[Stored items]
--------------------------------
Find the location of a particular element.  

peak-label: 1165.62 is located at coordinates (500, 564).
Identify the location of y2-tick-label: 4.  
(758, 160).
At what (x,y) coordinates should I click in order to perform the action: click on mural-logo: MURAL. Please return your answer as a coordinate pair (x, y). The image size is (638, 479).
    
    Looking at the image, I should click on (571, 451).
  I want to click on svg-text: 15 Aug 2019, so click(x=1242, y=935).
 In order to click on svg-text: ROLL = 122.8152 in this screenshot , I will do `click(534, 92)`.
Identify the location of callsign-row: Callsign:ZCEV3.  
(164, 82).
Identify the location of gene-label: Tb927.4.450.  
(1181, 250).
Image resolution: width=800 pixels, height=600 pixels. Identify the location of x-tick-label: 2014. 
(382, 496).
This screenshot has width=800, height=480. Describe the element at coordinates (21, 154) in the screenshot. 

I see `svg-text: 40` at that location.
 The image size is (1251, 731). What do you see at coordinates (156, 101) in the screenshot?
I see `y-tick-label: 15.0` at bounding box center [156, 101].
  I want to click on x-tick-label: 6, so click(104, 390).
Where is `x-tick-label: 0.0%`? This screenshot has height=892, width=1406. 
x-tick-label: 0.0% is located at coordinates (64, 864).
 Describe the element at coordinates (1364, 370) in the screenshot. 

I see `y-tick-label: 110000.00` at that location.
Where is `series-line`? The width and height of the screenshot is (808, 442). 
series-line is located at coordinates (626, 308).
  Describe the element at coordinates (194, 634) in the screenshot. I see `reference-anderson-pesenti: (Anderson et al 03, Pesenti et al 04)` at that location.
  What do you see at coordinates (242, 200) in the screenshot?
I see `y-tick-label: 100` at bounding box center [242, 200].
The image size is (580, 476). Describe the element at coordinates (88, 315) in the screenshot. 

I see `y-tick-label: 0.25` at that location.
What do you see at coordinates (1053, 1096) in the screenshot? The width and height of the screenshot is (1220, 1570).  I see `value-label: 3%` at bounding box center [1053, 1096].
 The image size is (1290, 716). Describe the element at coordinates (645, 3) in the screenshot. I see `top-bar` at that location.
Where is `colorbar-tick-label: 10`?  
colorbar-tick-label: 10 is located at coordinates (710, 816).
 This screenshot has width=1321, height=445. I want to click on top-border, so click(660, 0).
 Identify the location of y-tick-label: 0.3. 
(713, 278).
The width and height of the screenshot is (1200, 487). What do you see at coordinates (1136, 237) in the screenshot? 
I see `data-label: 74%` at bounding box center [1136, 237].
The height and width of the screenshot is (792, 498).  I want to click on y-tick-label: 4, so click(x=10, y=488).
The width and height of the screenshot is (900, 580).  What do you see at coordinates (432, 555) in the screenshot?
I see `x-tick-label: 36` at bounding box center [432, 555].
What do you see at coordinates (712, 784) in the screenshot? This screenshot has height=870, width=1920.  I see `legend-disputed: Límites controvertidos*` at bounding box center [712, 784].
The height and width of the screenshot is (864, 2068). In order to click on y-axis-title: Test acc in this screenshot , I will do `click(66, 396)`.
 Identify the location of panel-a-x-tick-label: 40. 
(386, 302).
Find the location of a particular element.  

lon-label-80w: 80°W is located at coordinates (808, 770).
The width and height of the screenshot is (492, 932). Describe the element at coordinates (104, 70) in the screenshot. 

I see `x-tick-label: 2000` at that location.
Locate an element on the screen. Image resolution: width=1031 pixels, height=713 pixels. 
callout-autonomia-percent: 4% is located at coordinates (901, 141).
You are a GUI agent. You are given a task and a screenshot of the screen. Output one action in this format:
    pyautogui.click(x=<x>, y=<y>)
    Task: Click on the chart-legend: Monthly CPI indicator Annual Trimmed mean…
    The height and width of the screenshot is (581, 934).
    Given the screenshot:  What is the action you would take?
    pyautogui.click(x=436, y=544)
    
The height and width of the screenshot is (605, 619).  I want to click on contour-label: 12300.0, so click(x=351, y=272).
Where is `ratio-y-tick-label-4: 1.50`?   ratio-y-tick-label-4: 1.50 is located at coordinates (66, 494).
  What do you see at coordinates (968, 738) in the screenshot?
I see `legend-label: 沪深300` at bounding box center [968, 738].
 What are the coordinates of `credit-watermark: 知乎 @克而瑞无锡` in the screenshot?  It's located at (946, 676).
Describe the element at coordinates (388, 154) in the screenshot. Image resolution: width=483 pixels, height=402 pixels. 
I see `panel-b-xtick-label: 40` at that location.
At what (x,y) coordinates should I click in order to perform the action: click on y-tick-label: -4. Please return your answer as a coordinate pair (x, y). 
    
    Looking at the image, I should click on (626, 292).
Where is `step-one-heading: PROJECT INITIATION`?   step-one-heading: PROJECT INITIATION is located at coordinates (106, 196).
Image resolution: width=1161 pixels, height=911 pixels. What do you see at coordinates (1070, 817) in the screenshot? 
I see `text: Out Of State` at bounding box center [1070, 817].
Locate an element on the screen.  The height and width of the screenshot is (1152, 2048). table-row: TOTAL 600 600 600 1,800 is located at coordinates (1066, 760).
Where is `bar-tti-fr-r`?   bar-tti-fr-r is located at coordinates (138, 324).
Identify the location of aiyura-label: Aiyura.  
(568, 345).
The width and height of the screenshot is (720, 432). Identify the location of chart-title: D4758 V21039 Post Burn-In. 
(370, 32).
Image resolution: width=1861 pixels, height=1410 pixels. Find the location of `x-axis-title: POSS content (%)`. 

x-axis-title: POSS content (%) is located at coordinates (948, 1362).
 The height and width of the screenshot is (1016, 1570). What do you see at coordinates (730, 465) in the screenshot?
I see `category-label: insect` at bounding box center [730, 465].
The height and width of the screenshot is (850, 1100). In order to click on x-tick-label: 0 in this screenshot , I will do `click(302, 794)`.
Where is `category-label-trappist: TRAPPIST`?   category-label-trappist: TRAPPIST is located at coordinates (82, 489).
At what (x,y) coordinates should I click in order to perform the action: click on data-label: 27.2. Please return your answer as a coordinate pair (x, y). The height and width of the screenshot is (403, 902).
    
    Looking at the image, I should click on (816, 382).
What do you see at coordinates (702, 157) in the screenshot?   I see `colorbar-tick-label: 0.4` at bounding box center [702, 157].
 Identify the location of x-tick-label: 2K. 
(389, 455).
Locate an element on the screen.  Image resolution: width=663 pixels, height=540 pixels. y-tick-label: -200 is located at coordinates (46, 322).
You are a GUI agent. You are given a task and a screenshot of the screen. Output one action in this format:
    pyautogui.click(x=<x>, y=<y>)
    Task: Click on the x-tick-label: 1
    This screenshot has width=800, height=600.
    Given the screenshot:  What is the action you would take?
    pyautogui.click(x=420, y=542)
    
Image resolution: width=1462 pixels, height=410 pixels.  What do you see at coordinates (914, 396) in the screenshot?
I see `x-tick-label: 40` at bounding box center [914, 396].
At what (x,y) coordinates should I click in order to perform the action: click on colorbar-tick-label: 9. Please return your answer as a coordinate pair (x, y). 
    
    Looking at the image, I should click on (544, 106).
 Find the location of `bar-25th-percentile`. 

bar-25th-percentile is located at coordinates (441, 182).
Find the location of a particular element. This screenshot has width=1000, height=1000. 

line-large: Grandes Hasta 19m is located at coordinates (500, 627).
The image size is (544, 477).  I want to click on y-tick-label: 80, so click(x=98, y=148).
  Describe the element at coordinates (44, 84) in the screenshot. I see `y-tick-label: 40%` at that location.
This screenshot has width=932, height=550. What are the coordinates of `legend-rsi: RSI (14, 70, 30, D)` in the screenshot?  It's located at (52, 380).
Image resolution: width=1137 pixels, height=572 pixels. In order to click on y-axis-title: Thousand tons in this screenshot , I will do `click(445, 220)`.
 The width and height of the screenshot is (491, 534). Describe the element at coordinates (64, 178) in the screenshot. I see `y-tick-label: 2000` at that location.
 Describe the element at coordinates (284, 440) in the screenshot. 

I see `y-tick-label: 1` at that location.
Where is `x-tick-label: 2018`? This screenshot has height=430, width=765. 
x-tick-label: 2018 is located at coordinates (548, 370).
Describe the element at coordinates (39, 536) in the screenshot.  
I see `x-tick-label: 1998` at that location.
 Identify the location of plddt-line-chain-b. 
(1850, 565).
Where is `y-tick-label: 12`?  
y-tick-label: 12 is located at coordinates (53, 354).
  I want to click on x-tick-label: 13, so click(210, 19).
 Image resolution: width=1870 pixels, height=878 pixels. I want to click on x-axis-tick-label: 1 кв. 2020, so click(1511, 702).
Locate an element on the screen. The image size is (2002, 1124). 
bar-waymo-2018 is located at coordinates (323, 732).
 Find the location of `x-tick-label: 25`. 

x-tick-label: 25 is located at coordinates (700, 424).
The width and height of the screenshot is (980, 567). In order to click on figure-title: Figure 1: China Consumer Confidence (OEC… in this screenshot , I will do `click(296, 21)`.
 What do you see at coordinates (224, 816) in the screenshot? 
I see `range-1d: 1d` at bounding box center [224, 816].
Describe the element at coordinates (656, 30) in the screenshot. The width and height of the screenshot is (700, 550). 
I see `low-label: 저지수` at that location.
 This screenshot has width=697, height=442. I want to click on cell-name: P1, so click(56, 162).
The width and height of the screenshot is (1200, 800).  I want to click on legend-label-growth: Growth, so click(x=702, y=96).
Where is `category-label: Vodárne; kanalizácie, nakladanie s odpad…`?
--------------------------------
__WORK ITEM__. Can you convert the records from the line containing "Identify the location of panel-a-x-tick-label: 40." through the line containing "coordinates (106, 196).", both included, into a JSON list of strings with one string per line and blank lines left out?

__SOLUTION TO THE EXERCISE__.
[
  " Identify the location of panel-a-x-tick-label: 40. ",
  "(386, 302).",
  "Find the location of a particular element.  ",
  "lon-label-80w: 80°W is located at coordinates (808, 770).",
  "The width and height of the screenshot is (492, 932). Describe the element at coordinates (104, 70) in the screenshot. ",
  "I see `x-tick-label: 2000` at that location.",
  "Locate an element on the screen. Image resolution: width=1031 pixels, height=713 pixels. ",
  "callout-autonomia-percent: 4% is located at coordinates (901, 141).",
  "You are a GUI agent. You are given a task and a screenshot of the screen. Output one action in this format:",
  "    pyautogui.click(x=<x>, y=<y>)",
  "    Task: Click on the chart-legend: Monthly CPI indicator Annual Trimmed mean…",
  "    The height and width of the screenshot is (581, 934).",
  "    Given the screenshot:  What is the action you would take?",
  "    pyautogui.click(x=436, y=544)",
  "The height and width of the screenshot is (605, 619).  I want to click on contour-label: 12300.0, so click(x=351, y=272).",
  "Where is `ratio-y-tick-label-4: 1.50`?   ratio-y-tick-label-4: 1.50 is located at coordinates (66, 494).",
  "  What do you see at coordinates (968, 738) in the screenshot?",
  "I see `legend-label: 沪深300` at bounding box center [968, 738].",
  " What are the coordinates of `credit-watermark: 知乎 @克而瑞无锡` in the screenshot?  It's located at (946, 676).",
  "Describe the element at coordinates (388, 154) in the screenshot. Image resolution: width=483 pixels, height=402 pixels. ",
  "I see `panel-b-xtick-label: 40` at that location.",
  "At what (x,y) coordinates should I click in order to perform the action: click on y-tick-label: -4. Please return your answer as a coordinate pair (x, y). ",
  "    Looking at the image, I should click on (626, 292).",
  "Where is `step-one-heading: PROJECT INITIATION`?   step-one-heading: PROJECT INITIATION is located at coordinates (106, 196)."
]